By treating fantasy and fairy tale morphologies as normative vehicles and forms of meaning and casting fictive elements as aberrant interlopers, Harris flips literary scholars’ expectations about analyzing fiction and thereby demands, it seems, a certain respect for the fresh insight that this defamiliarization may invoke. Plumbing folk and fairy tales for insights into character, theme, and structure is not new, but Harris’s complicated New Critical approach may prove helpful for those seeking an alternative methodology for exploring children’s literature.

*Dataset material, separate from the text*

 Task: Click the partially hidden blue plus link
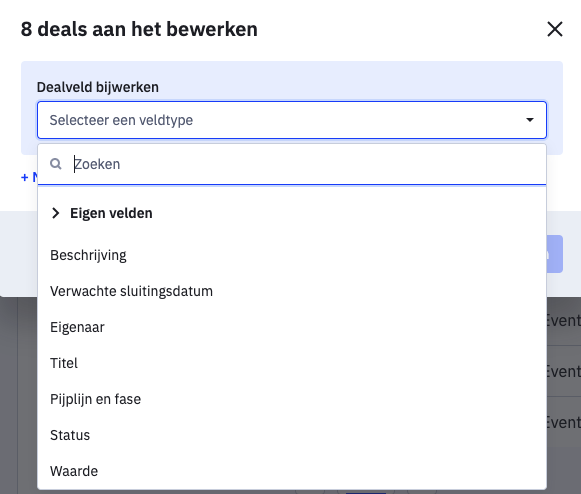click(29, 177)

Unfortunately, problems abound in this study. Harris bifurcates complex class strata and treats the resulting binary monolithically throughout the book. This heavy-handedness detracts from—indeed, contradicts—the resilience and elasticity that he so admires about folklore. Further, he would have benefited from reading more deeply in the history of childhood as well as in the literary history of children’s literature to understand better the complexities at work in MacDonald’s and Barrie’s texts. The darkness he reacts to is not new to scholars of children’s literature and childhood studies. Finally, and most regrettably, Harris writes and organizes very poorly and thereby thwarts even the stalwart and conscientious reader’s good will. The introduction and second chapter in particular, so crucial in outlining and contextualizing the study’s major terms and trajectories, as well as situating the book’s argument within relevant criticism, stun the reader with l abored, mechanical writing; extraneous material; abstract, interchangeable subheads in place of transitional information; few, if any, connections to the book’s thesis; and no clear illustration of the argument’s place in the fields of folklore or fairy-tale studies. That the quality of the writing improves as the book continues will be little consolation to children’s literature scholars interested in pursuing Harris’s approach to folk and fairy tales, to MacDonald and Barrie, or, perhaps, to Robert Louis Stevenson, whose Master of Ballantrae (1889), one of three texts that Harris explores in Chapter Seven, entertained adults and children alike.